Essa mulher é muito inspiração pra mim, tanto em determinação quanto em bravura. Olhando assim eu vejo a importância do quanto nos faz bem se aproximar de pessoas que motivam a gente a dar o nosso melhor todos os dias...

Vim no serviço dela antes do seu expediente acabar, para irmos direto até a boca resolver a questão do aluguel com o Ávila. Tivemos que ir sem ninguém saber, porque se sonhassem com isso, certamente nos condenariam até o dia da nossa morte, e olha que nem estou falando no sentido figurado.

Chegamos na principal e como de costume, tinham vários garotos lá; uns fumando, outros nas lajes e alguns cercando os seus chefes.

Kaira: Tem certeza que quer isso? - A Andryeli assentiu e me puxou pelo braço. Quando nos aproximamos deles, todos nos olharam de cima à baixo, o que fez meus músculos se contraírem.

O olhar do Talibã se bateu com o da Andryeli, que encarou ele com a mesma postura.

Sutz: Posso conversar com você? - Indagou pra ele, que apenas fez um sinal com a cabeça para ela o acompanhar. - Eu já volto. - Segurei em sua mão. - Confia em mim. - Olhou nos meus olhos e eu apenas concordei, vendo a mesma se afastar dali.

Dei as costas pros garotos e paguei de doida mesmo. Puxei o celular do bolso, como quem estivesse com internet pra alguma coisa, porém só queria disfarçar. Fiquei alguns minutos mexendo na galeira, até sentir passos de alguém se aproximando.

Ávila: Tá precisando de alguma coisa? - Me virei, dando de cara com o AL parado na minha frente, mesmo jeitinho largado e sério de sempre. Eu guardei meu celular no bolso e neguei com a cabeça. - Se precisar, tu sabe onde me encontrar, nega. - Sorri e agradeci ao mesmo.

Kaira: Vou ir morar com a Andryeli. - Ele encostou em um muro atrás de mim, fazendo com que ficássemos frente a frente.

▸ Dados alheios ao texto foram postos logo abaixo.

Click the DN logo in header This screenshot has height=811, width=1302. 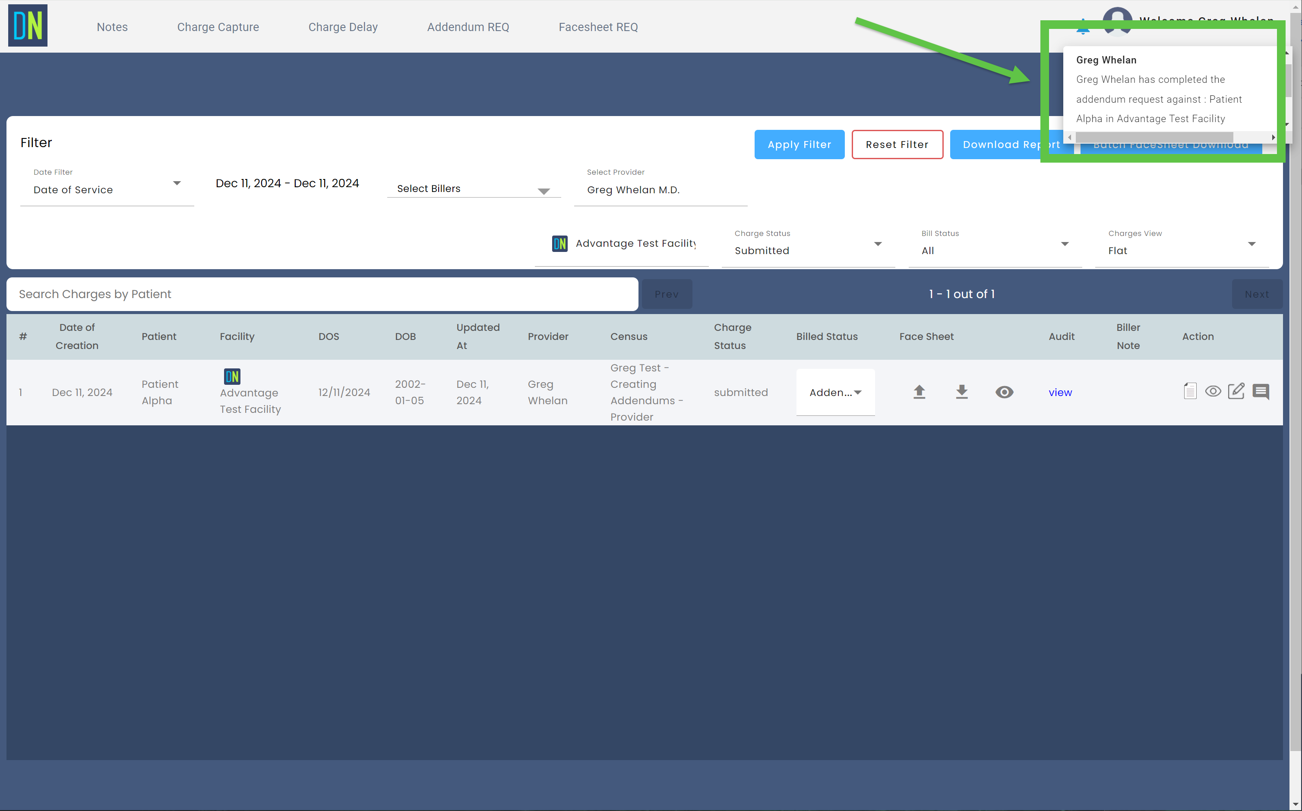tap(28, 26)
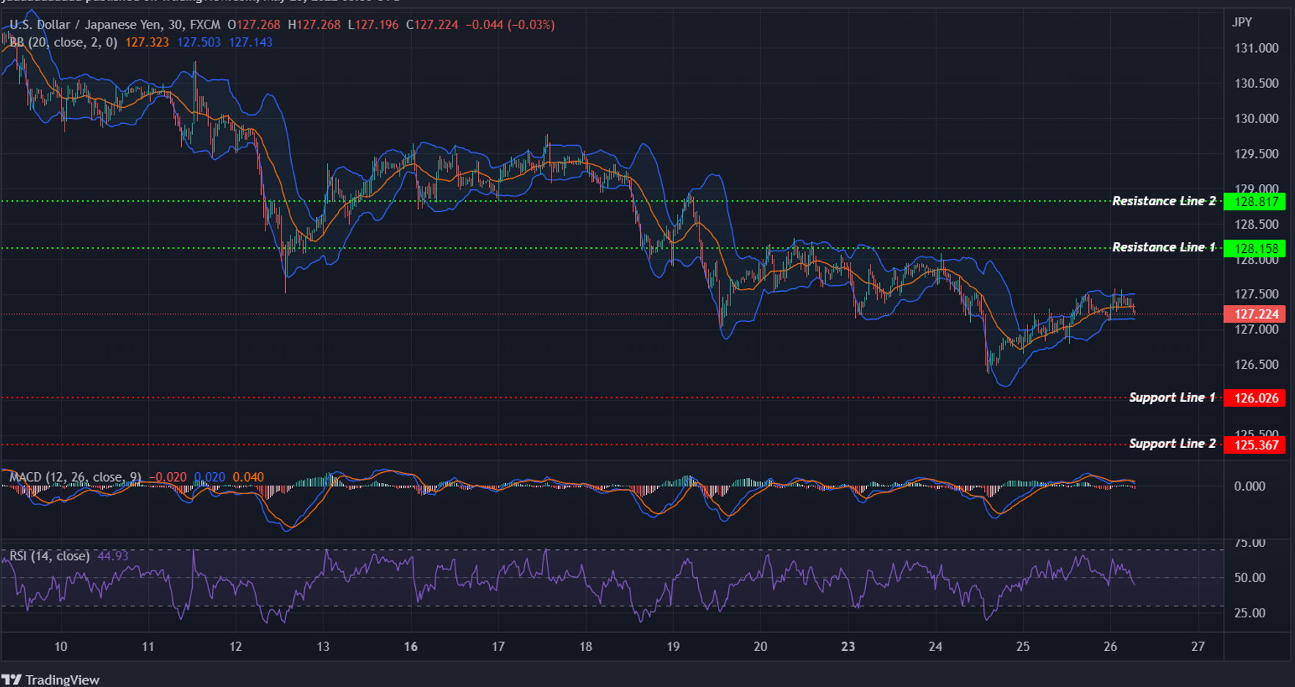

Ávila: Isso aí pô, tá conquistando teus bagulhos. - Apoiou sua mão no fuzil que estava atravessado nas suas costas e eu virei o rosto. - Fui um idiota. - Disse de imediato e eu o fitei novamente. - Às vezes as pessoas agem por impulso e fazem coisas idiotas, mas isso não significa que você deva parar de falar com elas, tá ligada?

Kaira: Isso é passado, Felipe. Não mexe em uma coisa que você sabe que pode te ferir novamente. - Meus olhos lacrimejaram.

Ávila: Mas você entende que eu só quero me desculpar, correto? - Assenti. - Hoje em dia ela tá noiva. - Não contive meus risos na hora que ele disse aquilo. - Falei algum bagulho engraçado pra tu tá me levando a pagode? - Prendi a risada e me recompus.

Kaira: Olha, isso já tá lá atrás, não adianta mais colocar em pauta. Eu tô vivendo, tô bem, se preocupa não. - Vi a Andryeli voltando e acenei para ela vim até mim. - Foi bom falar contigo, qualquer dia a gente se esbarra de novo. - Passou a mão na nuca e ajeitou sua postura.

Fora as vezes que ele tinha suas crises de possessividade, até que era um moleque engraçado. Uma pena que valha tão pouco quanto suas cantadas fúteis...

Ávila: Fica bem, preta. - Sorriu e se afastou, indo na direção dos meninos.

Sutz: O que foi? - Chegou pra perto de mim e eu soltei todo o ar que estava prendendo.

Kaira: Conseguiu? - Assentiu. - Então vamos embora antes que o Hugo nos veja aqui. - Ela concordou e nós demos uma encarada para trás, vendo algumas mulheres se aproximarem do local onde os garotos estavam.

Demos de ombro e subimos a rua, rumo a nossa casa.